O cancro já ocupa um terço do fígado e Sacks sabe que vai morrer. Apesar disso, sente-se grato por lhe terem “sido concedidos nove anos de boa saúde”. Nove anos produtivos, em que escreveu e publicou cinco livros, terminou uma autobiografia e outras tantas obras. “Sinto-me grato por me terem sido concedidos nove anos de produtividade e boa saúde desde que foi feito o diagnóstico original, mas agora estou cara a cara com a morte”, explicou. “Agora cabe-me escolher como viver os meses que me restam”.

E Sacks sabe bem como quer viver esses meses que lhe restam. Encorajado pelas palavras de um dos seus filósofos favoritos, David Hume, Sacks tem a certeza que o tempo que tem de vida deve ser aproveitado ao máximo, da forma mais “rica, profunda e produtiva”. À semelhança do neurologista, também Hume descobriu que tinha uma doença mortal com uma idade avançada. Aos 65 anos, o filósofo escocês morreu daquilo se acredita ter sido uma forma de cancro na região abdominal. Mas, antes de dizer o último adeus, Hume escreveu uma pequena autobiografia, chamada My Own Life (A Minha Vida).

Nesse ensaio, Hume escreveu “é difícil estar mais separado da vida do que estou neste momento”. Mas, ao contrário do seu filósofo favorito, Sacks está longe de ter desistido de viver. “Pelo contrário”, escreveu, “sinto-me intensamente vivo. Quero e espero que, no tempo que me resta, consiga aprofundar as minhas amizades, dizer adeus àqueles que amo, escrever mais, passear se tiver forças e alcançar novos níveis de entendimento”.

Aos 81 anos, Sacks tem vindo a assistir ao desaparecimento da sua geração. A cada morte, uma pequena parte dele também desaparece. “Não irá existir ninguém como nós quando desaparecermos”, escreveu para o jornal norte-americano. “Quando as pessoas morrem, não podem ser substituídas”. São como “buracos que não podem ser preenchidos”, acredita. Mas esse é o destino de todos os homens, e Sacks tem consciência disso.

Admite ter medo, mas acima de tudo diz-se grato. “Amei e fui amado. Recebi muito e dei alguma coisa.
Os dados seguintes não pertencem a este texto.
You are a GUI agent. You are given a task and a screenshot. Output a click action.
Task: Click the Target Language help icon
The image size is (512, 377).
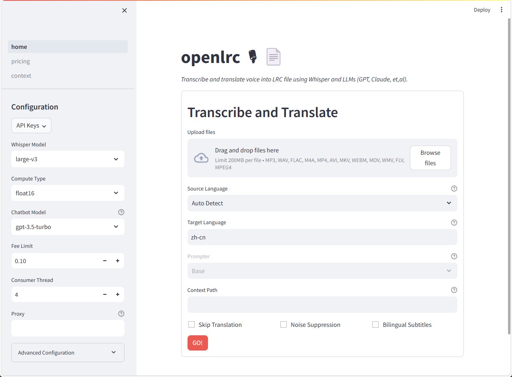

Li, viajei, pensei e escrevi”. Ao longo de 81 anos, teve uma “relação com o mundo”, o tipo de relação que existe apenas entre “escritores e leitores”. “Acima de tudo, tenho sido um ser consciente, um animal pensante, neste planeta belo e isso por si só tem sido uma enorme aventura e privilégio”. E, para ele, isso é suficiente.